Brooks: who could possibly be responsible for encouraging Americans to consume so much? by mattsteinglass
July 23, 2008, 2:09 am
Filed under: Economics, United States

David Brooks, “The Culture of Debt”, July 22, 2008:

On the front page of Sunday’s Times, Gretchen Morgenson described Diane McLeod’s spiral into indebtedness, and now a debate has erupted over who is to blame….

America once had a culture of thrift. But over the past decades, that unspoken code has been silently eroded.

Some of the toxins were economic. Rising house prices gave people the impression that they could take on more risk. Some were cultural. We entered a period of mass luxury, in which people down the income scale expect to own designer goods. Some were moral. Schools and other institutions used to talk the language of sin and temptation to alert people to the seductions that could ruin their lives. They no longer do.

Norms changed and people began making jokes to make illicit things seem normal. Instead of condemning hyper-consumerism, they made quips about “retail therapy,” or repeated the line that Morgenson noted in her article: When the going gets tough, the tough go shopping.

McLeod and the lenders were not only shaped by deteriorating norms, they helped degrade them. Despite all the subterranean social influences, there still is that final stage of decision-making when individual choice matters. Each time an avid lender struck a deal with an avid borrower, it reinforced a new definition of acceptable behavior for neighbors, family and friends. In a community, behavior sets off ripples. Every decision is a public contribution or a destructive act.

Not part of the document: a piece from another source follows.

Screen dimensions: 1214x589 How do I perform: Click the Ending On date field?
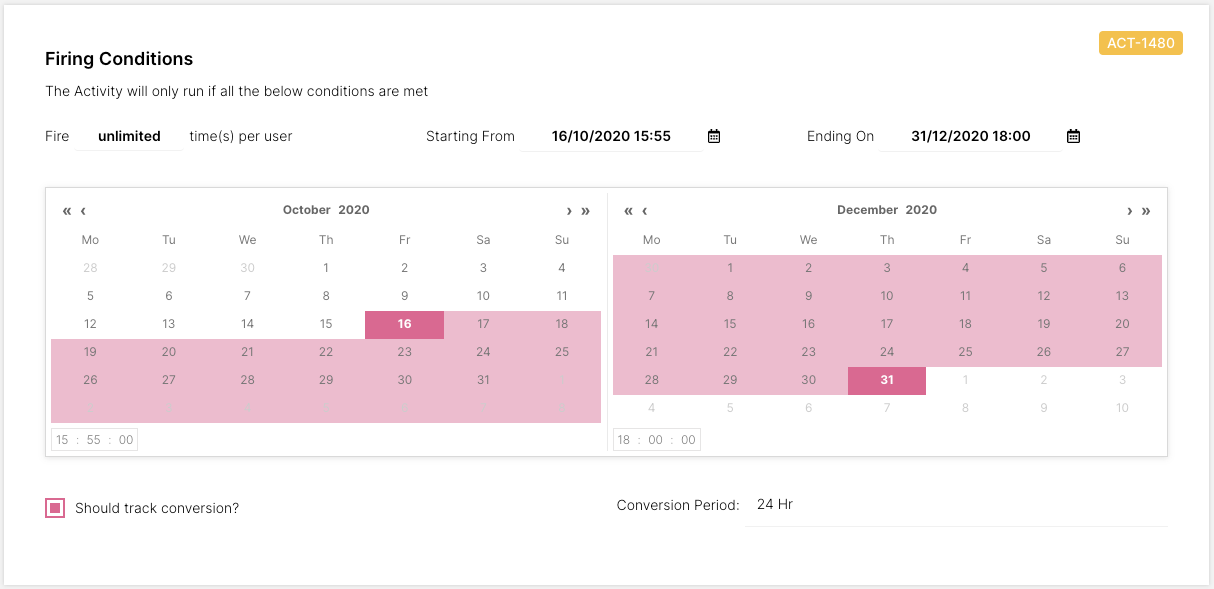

And now the reckoning has come.

Now, what could possibly have transformed a culture of thrift into a culture of debt? Who could possibly have been out there irresponsibly encouraging Americans to celebrate their propensity to consume? Who could these malign actors be?

David Brooks, “Our Sprawling, Supersize Utopia,” NYT Magazine, April 4, 2004:

Suburban America as a comfortable but somewhat vacuous realm of unreality: consumerist, wasteful, complacent, materialistic and self-absorbed…These criticisms don’t get suburbia right. They don’t get America right. The criticisms tend to come enshrouded in predictions of decline or cultural catastrophe. Yet somehow imperial decline never comes, and the social catastrophe never materializes. American standards of living surpassed those in Europe around 1740. For more than 260 years, in other words, Americans have been rich, money-mad, vulgar, materialistic and complacent people. And yet somehow America became and continues to be the most powerful nation on earth and the most productive…If we’re so great, can we really be that shallow?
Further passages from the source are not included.